_DATA TO PROCESS_:
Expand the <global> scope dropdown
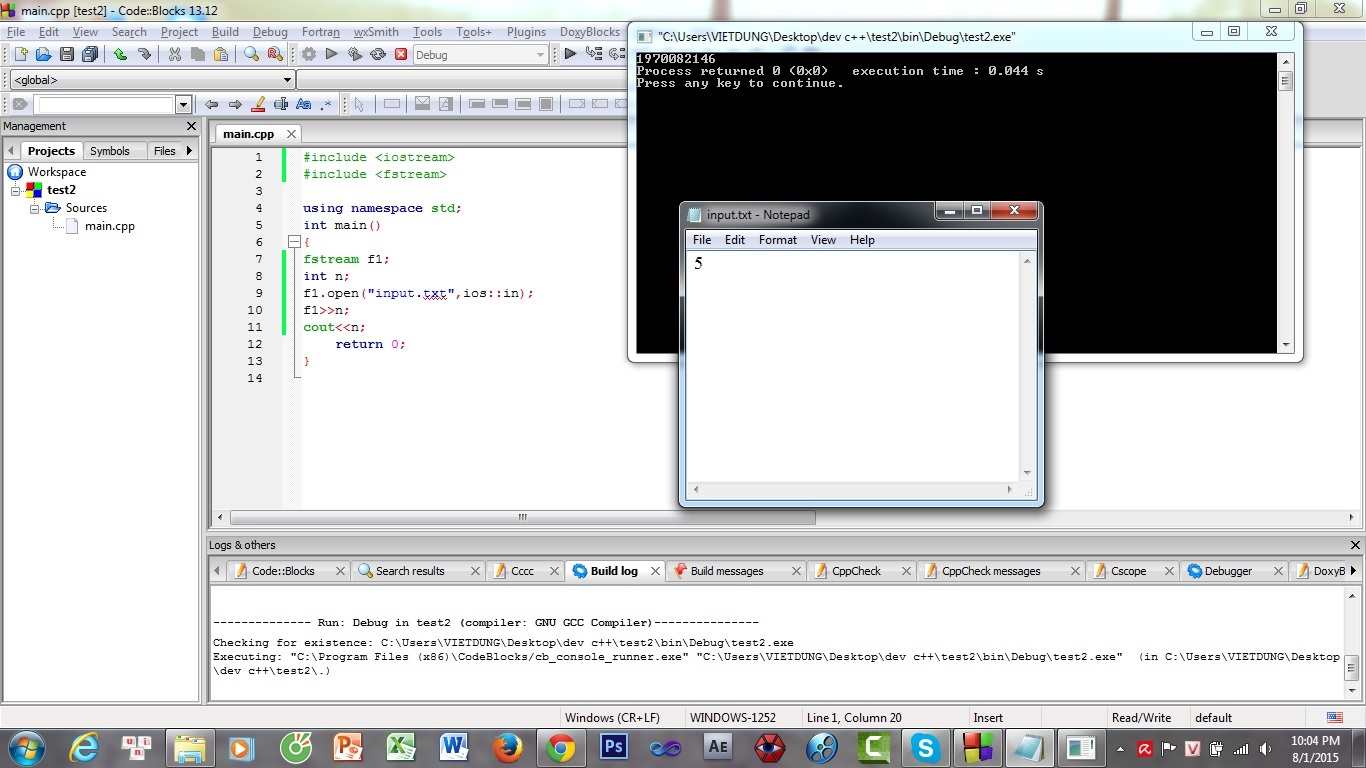click(287, 80)
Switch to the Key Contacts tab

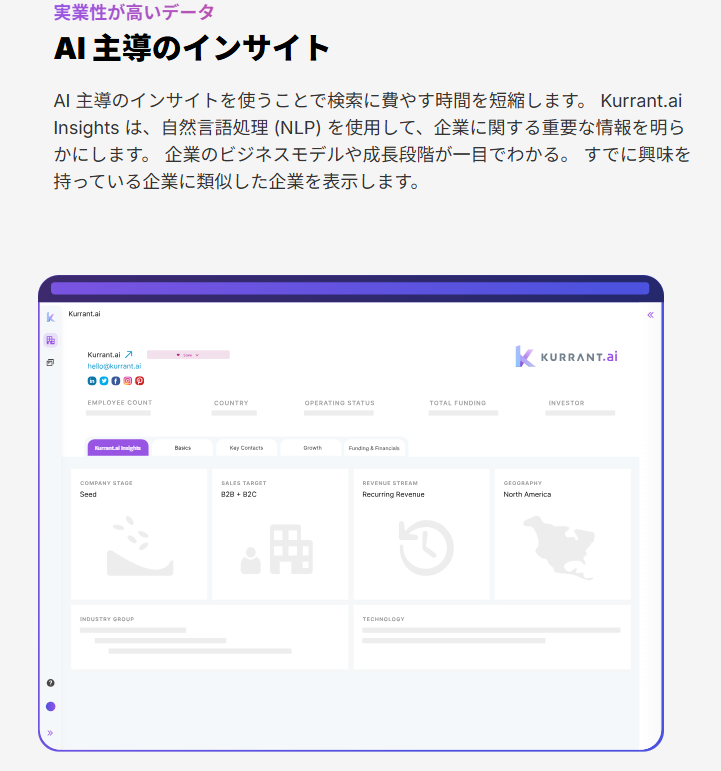tap(246, 448)
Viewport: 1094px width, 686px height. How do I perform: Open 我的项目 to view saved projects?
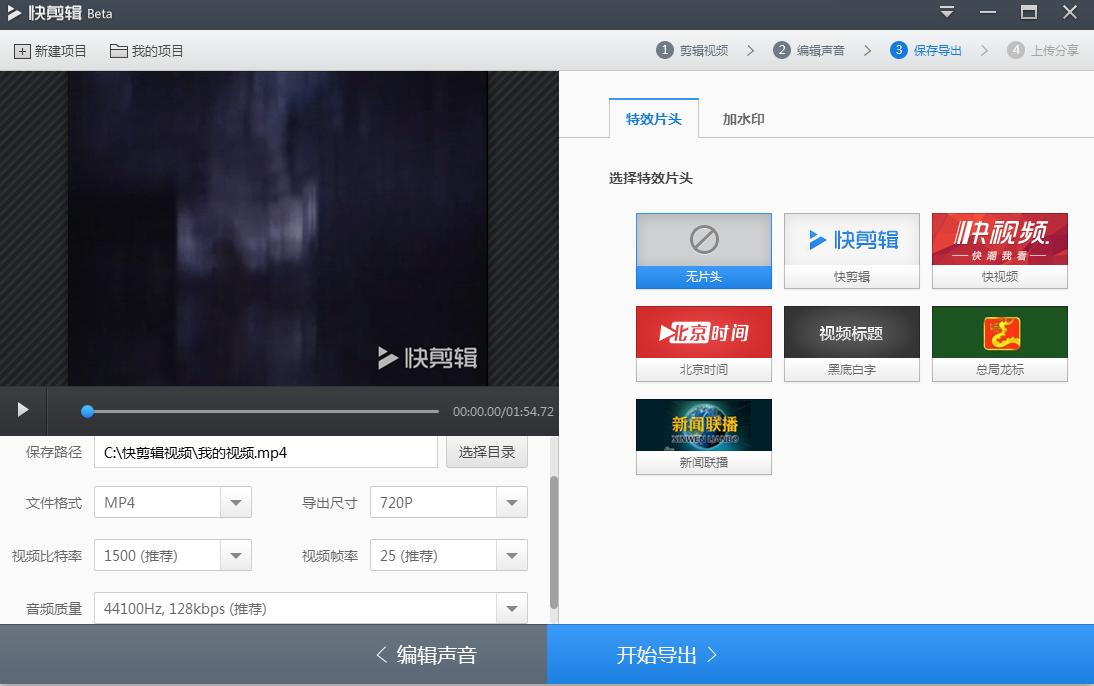pos(146,50)
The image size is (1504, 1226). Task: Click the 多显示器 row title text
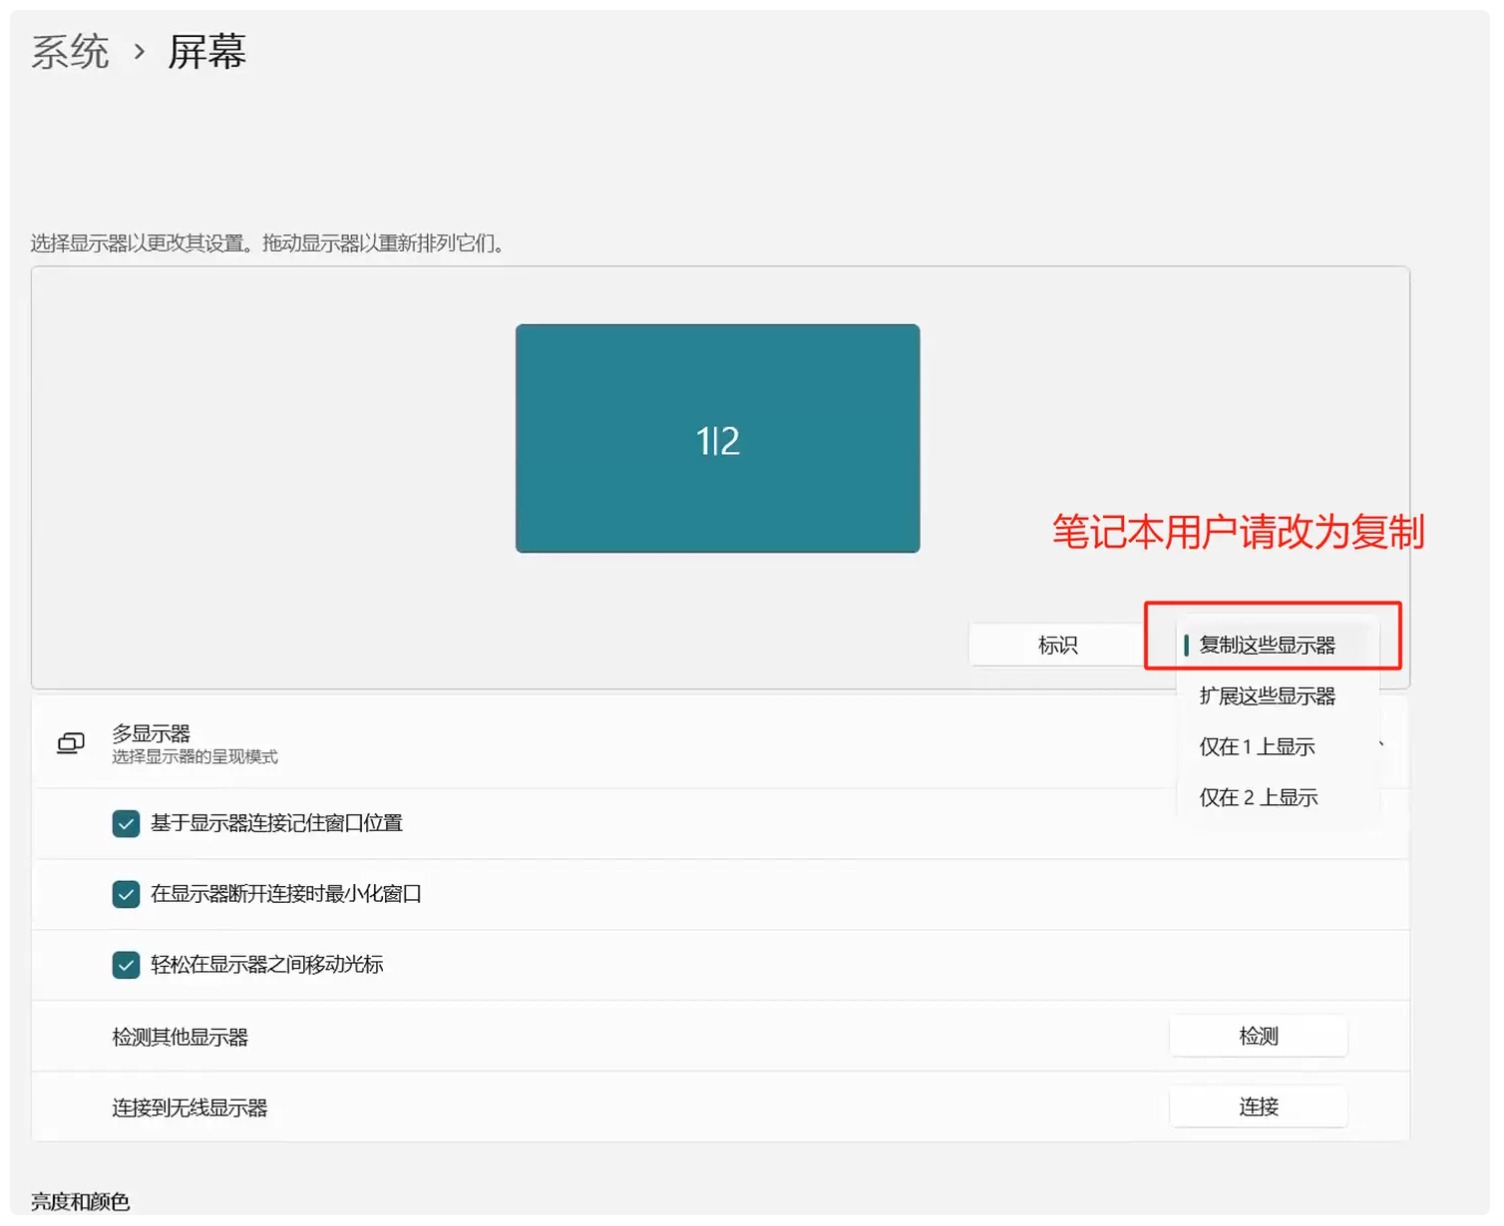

_EXERCISE_: With every picture removed, give the entries above again exactly.

_TASK SOLUTION_:
Expand the <global> scope dropdown
click(287, 80)
Switch to the Key Contacts tab

tap(246, 448)
Viewport: 1094px width, 686px height. How do I perform: Open 我的项目 to view saved projects?
pos(146,50)
The image size is (1504, 1226). Task: Click the 多显示器 row title text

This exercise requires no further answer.